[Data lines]
>> begin

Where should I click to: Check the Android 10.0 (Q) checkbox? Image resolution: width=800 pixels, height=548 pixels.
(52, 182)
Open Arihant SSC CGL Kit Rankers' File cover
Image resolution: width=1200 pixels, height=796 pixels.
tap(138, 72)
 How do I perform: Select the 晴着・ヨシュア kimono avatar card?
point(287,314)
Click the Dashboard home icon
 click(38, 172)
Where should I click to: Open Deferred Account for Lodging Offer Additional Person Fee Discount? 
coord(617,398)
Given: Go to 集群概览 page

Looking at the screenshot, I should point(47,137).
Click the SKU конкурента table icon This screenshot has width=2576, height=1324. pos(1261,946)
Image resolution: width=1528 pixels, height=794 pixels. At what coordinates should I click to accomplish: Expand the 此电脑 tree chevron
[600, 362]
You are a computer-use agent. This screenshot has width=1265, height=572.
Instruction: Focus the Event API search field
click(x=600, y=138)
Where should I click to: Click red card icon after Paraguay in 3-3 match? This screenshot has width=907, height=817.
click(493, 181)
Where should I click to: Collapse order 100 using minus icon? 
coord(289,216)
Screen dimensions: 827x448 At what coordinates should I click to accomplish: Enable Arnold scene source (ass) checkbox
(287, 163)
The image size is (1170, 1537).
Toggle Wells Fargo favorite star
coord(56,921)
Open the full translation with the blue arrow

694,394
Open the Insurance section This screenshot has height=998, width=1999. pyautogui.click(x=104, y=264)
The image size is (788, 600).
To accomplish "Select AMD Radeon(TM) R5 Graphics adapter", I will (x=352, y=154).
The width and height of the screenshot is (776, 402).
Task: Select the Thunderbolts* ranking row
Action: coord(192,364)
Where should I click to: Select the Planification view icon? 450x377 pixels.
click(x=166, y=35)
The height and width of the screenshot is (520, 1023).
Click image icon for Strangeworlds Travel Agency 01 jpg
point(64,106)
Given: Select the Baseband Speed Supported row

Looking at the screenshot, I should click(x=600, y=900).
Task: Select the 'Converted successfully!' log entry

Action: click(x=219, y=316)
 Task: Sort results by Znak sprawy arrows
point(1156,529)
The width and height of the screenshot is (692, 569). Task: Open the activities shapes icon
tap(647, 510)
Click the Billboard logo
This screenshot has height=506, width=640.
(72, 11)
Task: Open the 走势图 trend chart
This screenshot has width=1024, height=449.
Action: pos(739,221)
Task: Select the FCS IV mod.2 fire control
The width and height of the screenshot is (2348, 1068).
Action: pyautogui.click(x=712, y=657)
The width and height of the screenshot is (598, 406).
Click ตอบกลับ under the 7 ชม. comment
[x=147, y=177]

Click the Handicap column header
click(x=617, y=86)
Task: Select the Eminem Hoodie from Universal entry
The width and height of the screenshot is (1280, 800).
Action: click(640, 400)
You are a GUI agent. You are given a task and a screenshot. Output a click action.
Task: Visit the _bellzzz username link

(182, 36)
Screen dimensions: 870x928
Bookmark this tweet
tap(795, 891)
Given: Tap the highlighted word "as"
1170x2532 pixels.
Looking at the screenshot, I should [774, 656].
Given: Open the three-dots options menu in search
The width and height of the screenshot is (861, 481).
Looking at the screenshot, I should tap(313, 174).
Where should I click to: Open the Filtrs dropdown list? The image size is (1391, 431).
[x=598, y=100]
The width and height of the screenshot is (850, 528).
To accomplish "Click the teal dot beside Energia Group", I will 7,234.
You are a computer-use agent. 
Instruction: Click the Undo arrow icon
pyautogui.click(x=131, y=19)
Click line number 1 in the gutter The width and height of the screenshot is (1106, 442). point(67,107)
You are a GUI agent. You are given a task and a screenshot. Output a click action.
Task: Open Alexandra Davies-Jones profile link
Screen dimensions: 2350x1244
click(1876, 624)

>> end

• Challenge
How many of the lines above contain the word "card"? Reply with the number alone.

• Worked answer
2